AFP
Oluşturulma Tarihi: Ocak 28, 2009 00:00
BERLIN - A new study published Monday shows that Turks are the least integrated group of immigrants in German society despite being the second numerous, Deutsche Welle reported.
Germany is home to just under 3 million Turks, but 30 percent of students of Turkish origin do not have a school leaving certificate and only 14 percent pass their final secondary school examinations. In the state of Saarland, 45 percent of Turks have failed to complete their high school education. Turks are also less successful than other immigrants in securing a job in Germany, the study unveiled Monday by the Berlin Institute for population and development showed.

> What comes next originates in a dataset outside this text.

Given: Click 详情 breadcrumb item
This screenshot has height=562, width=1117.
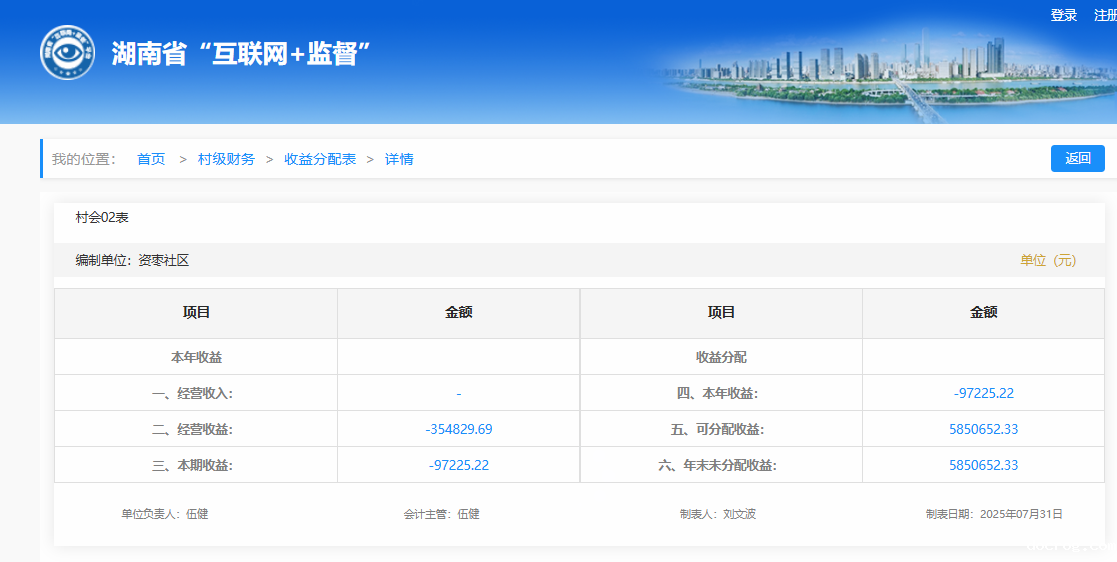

Unemployment among Turkish immigrants is high and many survive on state benefits while reports shows a large number of Turkish women remain in the home to manage the family.
Fewer than one-third of Turks born in Germany have chosen to obtain German citizenship and 93 percent have married within the Turkish community. On a scale of one, poorly integrated, to eight, well integrated, Turks were rated bottom of the table with 2.4, behind immigrants from the former Yugoslavia and Africa, 3.2, the Middle East, 4.1, southern Europe, 4.4, and the Far East, 4.6.
The best integrated group, according to the study, is immigrants from other European Union countries who scored 5.5 on the institute's index.
In an article in the German news magazine Der Spiegel, Germany's Interior Minister Wolfgang Schaeuble defended the German government's initiatives to promote integration saying it was "on the right track" but added that more could be done. "We must tell the socially weaker people, who have been isolated over generations: you are important."